Vendredi 30 novembre 2012 à 8:44

Sciences et techniques

Je vous ai expliqué hier ce qu'était le "mur du son"
Ce terme a une origine historique et non scientifique, car lorsque les aviateurs  ont commencé à s'approcher de cette limite, ils ont remarqué des phénomènes d'instabilité et un durcissement des commandes de l'avion qui rendaient l'approche de cette limite particulièrement difficile, au point que les aviateurs avaient fini par l'appeler le mur du son. Lorsque Chuck Yeager a franchi cet obstacle à bord du Bell XS1, le terme est quand même resté pour donner une description imagée d'une augmentation brutale de la résistance.
http://lancien.cowblog.fr/images/Sciences/180pxCharlesYeagerphotoportraitheadonshouldersleftside.jpgLe premier avion qui a franchi le mur du son est en effet un avion expérimental américain, le Bell XS1. (les avions X sont des prototypes d'essais).
Comme on n'avait pas d'élément d'études aérodynamiques (les souffleries n'étaient pas assez puissantes et surtout il n'y avait pas d'ordinateurs pour faire calculs et simulations), on lui a donné une forme de balle de fusil, et comme les réacteurs n'étaient pas assez puissants, on lui a mis un moteur de fusée alimentée par de l'acide éthyle et de l'oxygène liquide.
Comme son autonomie n'était que de 2,5 minutes, il était placé sous le ventre d'une superforteresse qui le larguait à 6000 m d'altitude.
Après 26 vols d'essais subsonique, le 14 octobre 1947, à 10h51, il atteint Mach 1,01 (1297 km/h) pendant une minute environ. Dans les vols suivants, l'appareil atteindra des vitesses plus élevés et notamment en 1954, Mach 2,5 à 22 000 m d'altitude, mais l'appareil devient incontrôlable et manque de s'écraser au sol après une chute vertigineuse.
Le phénomène n'avait rien d'aérodynamique et était une réaction de mécanique classique, lorsqu'à très grande vitesse, on fait un virage serré avec un véhicule dont les masses ne sont pas uniformément réparties autour de l'axe de rotation, les forces centrifuges engendrées par les différences de poids tendant alors à faire pivoter le système sur un axe de rotation perpendiculaire à l'axe initial et donc à mettre l'appareil en brutal piqué.
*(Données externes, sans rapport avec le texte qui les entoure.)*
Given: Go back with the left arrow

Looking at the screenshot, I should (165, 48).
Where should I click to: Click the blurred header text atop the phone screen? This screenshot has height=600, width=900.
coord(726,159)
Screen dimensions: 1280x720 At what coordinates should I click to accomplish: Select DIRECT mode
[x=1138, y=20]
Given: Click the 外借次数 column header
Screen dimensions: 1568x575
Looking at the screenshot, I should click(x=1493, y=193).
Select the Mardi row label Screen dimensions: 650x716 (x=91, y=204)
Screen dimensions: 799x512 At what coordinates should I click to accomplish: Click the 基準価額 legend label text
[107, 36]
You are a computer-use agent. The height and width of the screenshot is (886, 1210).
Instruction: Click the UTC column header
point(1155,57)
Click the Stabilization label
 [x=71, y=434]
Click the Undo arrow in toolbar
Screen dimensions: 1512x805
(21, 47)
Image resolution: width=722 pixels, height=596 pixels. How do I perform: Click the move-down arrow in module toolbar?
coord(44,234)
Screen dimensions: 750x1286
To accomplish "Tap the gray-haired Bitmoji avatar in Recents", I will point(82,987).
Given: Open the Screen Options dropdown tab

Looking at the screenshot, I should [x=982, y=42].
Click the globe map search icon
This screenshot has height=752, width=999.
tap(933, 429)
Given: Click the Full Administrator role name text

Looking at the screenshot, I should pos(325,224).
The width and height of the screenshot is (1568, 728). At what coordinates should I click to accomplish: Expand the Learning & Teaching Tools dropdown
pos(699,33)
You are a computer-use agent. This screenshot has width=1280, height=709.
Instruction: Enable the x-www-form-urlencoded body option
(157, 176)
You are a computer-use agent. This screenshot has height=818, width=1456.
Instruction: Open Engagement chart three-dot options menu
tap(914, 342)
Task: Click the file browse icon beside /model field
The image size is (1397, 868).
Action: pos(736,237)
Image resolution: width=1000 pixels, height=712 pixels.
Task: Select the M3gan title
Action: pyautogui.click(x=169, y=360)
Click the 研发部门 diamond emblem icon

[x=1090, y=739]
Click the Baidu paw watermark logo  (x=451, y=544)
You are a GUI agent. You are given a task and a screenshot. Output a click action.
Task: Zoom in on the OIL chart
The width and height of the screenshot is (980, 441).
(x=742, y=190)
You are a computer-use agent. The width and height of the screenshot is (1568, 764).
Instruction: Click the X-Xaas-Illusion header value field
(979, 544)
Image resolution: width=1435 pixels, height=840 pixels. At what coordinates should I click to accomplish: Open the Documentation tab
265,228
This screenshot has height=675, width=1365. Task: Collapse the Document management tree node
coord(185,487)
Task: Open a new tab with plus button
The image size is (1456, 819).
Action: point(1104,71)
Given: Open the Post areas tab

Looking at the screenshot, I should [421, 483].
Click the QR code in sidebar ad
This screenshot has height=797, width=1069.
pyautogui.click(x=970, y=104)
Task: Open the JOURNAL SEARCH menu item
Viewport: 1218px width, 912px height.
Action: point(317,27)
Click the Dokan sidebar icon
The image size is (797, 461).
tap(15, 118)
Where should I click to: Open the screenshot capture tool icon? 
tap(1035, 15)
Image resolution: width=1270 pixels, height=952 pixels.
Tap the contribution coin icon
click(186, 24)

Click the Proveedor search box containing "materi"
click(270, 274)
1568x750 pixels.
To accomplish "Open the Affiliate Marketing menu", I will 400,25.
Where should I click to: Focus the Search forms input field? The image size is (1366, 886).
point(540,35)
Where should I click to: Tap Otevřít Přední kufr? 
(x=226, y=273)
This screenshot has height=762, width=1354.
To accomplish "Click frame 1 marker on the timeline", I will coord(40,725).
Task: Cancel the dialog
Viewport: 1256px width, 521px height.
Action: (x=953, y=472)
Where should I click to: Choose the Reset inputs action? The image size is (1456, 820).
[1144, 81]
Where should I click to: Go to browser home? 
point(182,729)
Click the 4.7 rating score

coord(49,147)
http://lancien.cowblog.fr/images/Sciences/x1081.jpghttp://lancien.cowblog.fr/images/Sciences/3107094584acc8c94ba8.jpg


Les versions successives de cet avion seront ensuite bardées de capteurs de pression et température pour mieux connaître les phénomènes physiques aux grandes vitesses.
5 jours après un autre prototype américain , le North American Sabre XP86 atteindra Mach 1, 02, piloté par Georges Welch.
 
Vous remarquerez que le Bell XS1 avait comme les avions de l'époque des ailes perpendiculaires au fuselage.
Il est vite apparu que cette configuration était mauvaise pour un vol trans- et supersonique. Les avions militaires modernes ont donc des ailes en flèche ou en Delta.
Par ailleurs il est apparu que si l'on restreignait le diamètre du fuselage derrière les ailes, le cône de Mach était atténué.
Par ailleurs, pour avoir une meilleure résistance, un poids plus léger et aussi pour résister aux températures d'échauffement en vol de longue durée à ces vitesses (le nez d'un Concorde atteignait 120 d°C), des matériaux autres que l'aluminium sont employés : titane, et surtout matériaux composites en fibres de carbone.
            Le premier avion français militaire à franchir le mur du son fut le Mirage II en 1954.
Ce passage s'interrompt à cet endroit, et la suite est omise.